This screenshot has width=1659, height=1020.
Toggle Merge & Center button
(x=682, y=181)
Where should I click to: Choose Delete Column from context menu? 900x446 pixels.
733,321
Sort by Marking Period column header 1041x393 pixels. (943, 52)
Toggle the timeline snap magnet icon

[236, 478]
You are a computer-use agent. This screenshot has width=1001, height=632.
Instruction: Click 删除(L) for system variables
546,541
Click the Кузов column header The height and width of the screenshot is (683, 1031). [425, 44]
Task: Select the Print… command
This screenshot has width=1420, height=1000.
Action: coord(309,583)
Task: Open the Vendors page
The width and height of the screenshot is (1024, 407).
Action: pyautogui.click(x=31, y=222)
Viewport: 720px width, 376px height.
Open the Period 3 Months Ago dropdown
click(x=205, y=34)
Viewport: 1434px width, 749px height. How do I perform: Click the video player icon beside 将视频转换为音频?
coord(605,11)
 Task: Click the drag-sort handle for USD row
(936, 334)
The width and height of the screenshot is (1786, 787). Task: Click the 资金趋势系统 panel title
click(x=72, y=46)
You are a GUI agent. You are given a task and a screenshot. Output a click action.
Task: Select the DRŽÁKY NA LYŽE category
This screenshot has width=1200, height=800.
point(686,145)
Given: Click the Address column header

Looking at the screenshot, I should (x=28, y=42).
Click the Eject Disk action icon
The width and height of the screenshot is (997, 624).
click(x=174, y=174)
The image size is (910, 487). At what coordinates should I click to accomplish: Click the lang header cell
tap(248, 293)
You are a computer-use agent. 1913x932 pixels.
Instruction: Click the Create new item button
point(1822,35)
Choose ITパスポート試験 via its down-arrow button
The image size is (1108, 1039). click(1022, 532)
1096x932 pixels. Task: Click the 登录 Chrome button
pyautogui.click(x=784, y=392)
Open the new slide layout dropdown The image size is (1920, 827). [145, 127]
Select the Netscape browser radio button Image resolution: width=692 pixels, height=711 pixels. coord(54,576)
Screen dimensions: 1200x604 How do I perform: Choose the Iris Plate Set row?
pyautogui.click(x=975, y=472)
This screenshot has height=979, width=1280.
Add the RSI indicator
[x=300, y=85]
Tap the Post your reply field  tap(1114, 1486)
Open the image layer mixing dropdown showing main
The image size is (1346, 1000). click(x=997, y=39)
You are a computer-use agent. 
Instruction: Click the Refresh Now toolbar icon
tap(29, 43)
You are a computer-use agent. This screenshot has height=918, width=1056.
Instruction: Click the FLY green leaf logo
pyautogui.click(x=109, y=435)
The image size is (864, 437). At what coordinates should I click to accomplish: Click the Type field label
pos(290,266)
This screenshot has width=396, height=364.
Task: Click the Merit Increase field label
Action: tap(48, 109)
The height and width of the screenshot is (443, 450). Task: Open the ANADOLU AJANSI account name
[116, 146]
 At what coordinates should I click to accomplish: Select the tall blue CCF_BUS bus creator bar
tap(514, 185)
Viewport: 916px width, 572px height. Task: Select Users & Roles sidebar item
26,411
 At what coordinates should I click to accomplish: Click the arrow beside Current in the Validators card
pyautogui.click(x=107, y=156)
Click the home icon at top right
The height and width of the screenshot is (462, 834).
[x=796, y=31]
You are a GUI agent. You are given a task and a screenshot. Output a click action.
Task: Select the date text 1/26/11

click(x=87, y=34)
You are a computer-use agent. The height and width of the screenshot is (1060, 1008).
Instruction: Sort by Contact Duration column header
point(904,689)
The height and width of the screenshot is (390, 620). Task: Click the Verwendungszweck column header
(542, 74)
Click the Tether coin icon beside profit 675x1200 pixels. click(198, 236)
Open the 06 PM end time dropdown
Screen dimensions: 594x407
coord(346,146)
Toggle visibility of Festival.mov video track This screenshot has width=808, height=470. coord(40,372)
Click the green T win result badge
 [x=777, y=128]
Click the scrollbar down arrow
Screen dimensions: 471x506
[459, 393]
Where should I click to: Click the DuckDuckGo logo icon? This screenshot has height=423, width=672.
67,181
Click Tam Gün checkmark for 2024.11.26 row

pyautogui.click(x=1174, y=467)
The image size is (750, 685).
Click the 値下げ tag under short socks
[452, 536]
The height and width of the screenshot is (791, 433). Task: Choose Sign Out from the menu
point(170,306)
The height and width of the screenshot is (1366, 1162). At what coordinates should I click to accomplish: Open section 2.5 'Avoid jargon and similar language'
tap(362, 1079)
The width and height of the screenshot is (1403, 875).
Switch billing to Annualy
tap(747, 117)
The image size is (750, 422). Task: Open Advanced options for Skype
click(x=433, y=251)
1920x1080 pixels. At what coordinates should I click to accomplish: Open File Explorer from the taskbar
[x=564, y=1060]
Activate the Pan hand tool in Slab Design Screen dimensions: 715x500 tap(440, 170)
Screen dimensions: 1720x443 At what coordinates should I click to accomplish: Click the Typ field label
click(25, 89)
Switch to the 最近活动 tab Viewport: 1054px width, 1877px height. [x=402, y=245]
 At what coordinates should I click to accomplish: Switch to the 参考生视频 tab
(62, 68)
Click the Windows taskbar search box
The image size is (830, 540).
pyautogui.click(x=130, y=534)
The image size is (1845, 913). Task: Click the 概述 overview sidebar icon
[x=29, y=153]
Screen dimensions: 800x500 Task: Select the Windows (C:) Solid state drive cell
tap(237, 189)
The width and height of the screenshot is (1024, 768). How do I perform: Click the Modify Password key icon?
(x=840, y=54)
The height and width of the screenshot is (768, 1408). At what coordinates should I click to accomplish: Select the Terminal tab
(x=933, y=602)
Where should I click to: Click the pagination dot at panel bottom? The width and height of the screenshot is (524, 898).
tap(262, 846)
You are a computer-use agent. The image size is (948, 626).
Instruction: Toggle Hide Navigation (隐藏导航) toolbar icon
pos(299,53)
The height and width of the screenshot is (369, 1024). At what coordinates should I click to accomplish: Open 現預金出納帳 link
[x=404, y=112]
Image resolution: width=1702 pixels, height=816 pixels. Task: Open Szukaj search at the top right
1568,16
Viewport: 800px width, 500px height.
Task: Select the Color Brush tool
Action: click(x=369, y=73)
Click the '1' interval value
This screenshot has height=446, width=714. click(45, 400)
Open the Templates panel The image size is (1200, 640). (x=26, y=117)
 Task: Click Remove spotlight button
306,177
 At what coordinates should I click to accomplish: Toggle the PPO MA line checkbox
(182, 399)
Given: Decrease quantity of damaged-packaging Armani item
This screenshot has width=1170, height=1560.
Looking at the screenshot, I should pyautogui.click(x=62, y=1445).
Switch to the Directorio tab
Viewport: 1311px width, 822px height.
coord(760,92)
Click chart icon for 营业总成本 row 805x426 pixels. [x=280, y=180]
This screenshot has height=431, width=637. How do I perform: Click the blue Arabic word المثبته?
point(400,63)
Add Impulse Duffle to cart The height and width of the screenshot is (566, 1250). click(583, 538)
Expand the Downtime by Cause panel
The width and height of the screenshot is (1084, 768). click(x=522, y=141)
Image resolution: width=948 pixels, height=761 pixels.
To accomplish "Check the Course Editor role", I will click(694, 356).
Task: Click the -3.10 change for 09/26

________________

EXERCISE AIM =>
All of the entries above should be written out verbatim.

EXERCISE SOLUTION =>
This screenshot has width=1659, height=1020.
Toggle Merge & Center button
(x=682, y=181)
Where should I click to: Choose Delete Column from context menu? 900x446 pixels.
733,321
Sort by Marking Period column header 1041x393 pixels. (943, 52)
Toggle the timeline snap magnet icon

[236, 478]
You are a computer-use agent. This screenshot has width=1001, height=632.
Instruction: Click 删除(L) for system variables
546,541
Click the Кузов column header The height and width of the screenshot is (683, 1031). [425, 44]
Task: Select the Print… command
This screenshot has width=1420, height=1000.
Action: coord(309,583)
Task: Open the Vendors page
The width and height of the screenshot is (1024, 407).
Action: pyautogui.click(x=31, y=222)
Viewport: 720px width, 376px height.
Open the Period 3 Months Ago dropdown
click(x=205, y=34)
Viewport: 1434px width, 749px height. How do I perform: Click the video player icon beside 将视频转换为音频?
coord(605,11)
 Task: Click the drag-sort handle for USD row
(936, 334)
The width and height of the screenshot is (1786, 787). Task: Click the 资金趋势系统 panel title
click(x=72, y=46)
You are a GUI agent. You are given a task and a screenshot. Output a click action.
Task: Select the DRŽÁKY NA LYŽE category
This screenshot has width=1200, height=800.
point(686,145)
Given: Click the Address column header

Looking at the screenshot, I should (x=28, y=42).
Click the Eject Disk action icon
The width and height of the screenshot is (997, 624).
click(x=174, y=174)
The image size is (910, 487). At what coordinates should I click to accomplish: Click the lang header cell
tap(248, 293)
You are a computer-use agent. 1913x932 pixels.
Instruction: Click the Create new item button
point(1822,35)
Choose ITパスポート試験 via its down-arrow button
The image size is (1108, 1039). click(1022, 532)
1096x932 pixels. Task: Click the 登录 Chrome button
pyautogui.click(x=784, y=392)
Open the new slide layout dropdown The image size is (1920, 827). [145, 127]
Select the Netscape browser radio button Image resolution: width=692 pixels, height=711 pixels. coord(54,576)
Screen dimensions: 1200x604 How do I perform: Choose the Iris Plate Set row?
pyautogui.click(x=975, y=472)
This screenshot has height=979, width=1280.
Add the RSI indicator
[x=300, y=85]
Tap the Post your reply field  tap(1114, 1486)
Open the image layer mixing dropdown showing main
The image size is (1346, 1000). click(x=997, y=39)
You are a computer-use agent. 
Instruction: Click the Refresh Now toolbar icon
tap(29, 43)
You are a computer-use agent. This screenshot has height=918, width=1056.
Instruction: Click the FLY green leaf logo
pyautogui.click(x=109, y=435)
The image size is (864, 437). At what coordinates should I click to accomplish: Click the Type field label
pos(290,266)
This screenshot has width=396, height=364.
Task: Click the Merit Increase field label
Action: tap(48, 109)
The height and width of the screenshot is (443, 450). Task: Open the ANADOLU AJANSI account name
[116, 146]
 At what coordinates should I click to accomplish: Select the tall blue CCF_BUS bus creator bar
tap(514, 185)
Viewport: 916px width, 572px height. Task: Select Users & Roles sidebar item
26,411
 At what coordinates should I click to accomplish: Click the arrow beside Current in the Validators card
pyautogui.click(x=107, y=156)
Click the home icon at top right
The height and width of the screenshot is (462, 834).
[x=796, y=31]
You are a GUI agent. You are given a task and a screenshot. Output a click action.
Task: Select the date text 1/26/11

click(x=87, y=34)
You are a computer-use agent. The height and width of the screenshot is (1060, 1008).
Instruction: Sort by Contact Duration column header
point(904,689)
The height and width of the screenshot is (390, 620). Task: Click the Verwendungszweck column header
(542, 74)
Click the Tether coin icon beside profit 675x1200 pixels. click(198, 236)
Open the 06 PM end time dropdown
Screen dimensions: 594x407
coord(346,146)
Toggle visibility of Festival.mov video track This screenshot has width=808, height=470. coord(40,372)
Click the green T win result badge
 [x=777, y=128]
Click the scrollbar down arrow
Screen dimensions: 471x506
[459, 393]
Where should I click to: Click the DuckDuckGo logo icon? This screenshot has height=423, width=672.
67,181
Click Tam Gün checkmark for 2024.11.26 row

pyautogui.click(x=1174, y=467)
The image size is (750, 685).
Click the 値下げ tag under short socks
[452, 536]
The height and width of the screenshot is (791, 433). Task: Choose Sign Out from the menu
point(170,306)
The height and width of the screenshot is (1366, 1162). At what coordinates should I click to accomplish: Open section 2.5 'Avoid jargon and similar language'
tap(362, 1079)
The width and height of the screenshot is (1403, 875).
Switch billing to Annualy
tap(747, 117)
The image size is (750, 422). Task: Open Advanced options for Skype
click(x=433, y=251)
1920x1080 pixels. At what coordinates should I click to accomplish: Open File Explorer from the taskbar
[x=564, y=1060]
Activate the Pan hand tool in Slab Design Screen dimensions: 715x500 tap(440, 170)
Screen dimensions: 1720x443 At what coordinates should I click to accomplish: Click the Typ field label
click(25, 89)
Switch to the 最近活动 tab Viewport: 1054px width, 1877px height. [x=402, y=245]
 At what coordinates should I click to accomplish: Switch to the 参考生视频 tab
(62, 68)
Click the Windows taskbar search box
The image size is (830, 540).
pyautogui.click(x=130, y=534)
The image size is (1845, 913). Task: Click the 概述 overview sidebar icon
[x=29, y=153]
Screen dimensions: 800x500 Task: Select the Windows (C:) Solid state drive cell
tap(237, 189)
The width and height of the screenshot is (1024, 768). How do I perform: Click the Modify Password key icon?
(x=840, y=54)
The height and width of the screenshot is (768, 1408). At what coordinates should I click to accomplish: Select the Terminal tab
(x=933, y=602)
Where should I click to: Click the pagination dot at panel bottom? The width and height of the screenshot is (524, 898).
tap(262, 846)
You are a computer-use agent. The image size is (948, 626).
Instruction: Toggle Hide Navigation (隐藏导航) toolbar icon
pos(299,53)
The height and width of the screenshot is (369, 1024). At what coordinates should I click to accomplish: Open 現預金出納帳 link
[x=404, y=112]
Image resolution: width=1702 pixels, height=816 pixels. Task: Open Szukaj search at the top right
1568,16
Viewport: 800px width, 500px height.
Task: Select the Color Brush tool
Action: click(x=369, y=73)
Click the '1' interval value
This screenshot has height=446, width=714. click(45, 400)
Open the Templates panel The image size is (1200, 640). (x=26, y=117)
 Task: Click Remove spotlight button
306,177
 At what coordinates should I click to accomplish: Toggle the PPO MA line checkbox
(182, 399)
Given: Decrease quantity of damaged-packaging Armani item
This screenshot has width=1170, height=1560.
Looking at the screenshot, I should pyautogui.click(x=62, y=1445).
Switch to the Directorio tab
Viewport: 1311px width, 822px height.
coord(760,92)
Click chart icon for 营业总成本 row 805x426 pixels. [x=280, y=180]
This screenshot has height=431, width=637. How do I perform: Click the blue Arabic word المثبته?
point(400,63)
Add Impulse Duffle to cart The height and width of the screenshot is (566, 1250). click(583, 538)
Expand the Downtime by Cause panel
The width and height of the screenshot is (1084, 768). click(x=522, y=141)
Image resolution: width=948 pixels, height=761 pixels.
To accomplish "Check the Course Editor role", I will click(694, 356).
Task: Click the -3.10 change for 09/26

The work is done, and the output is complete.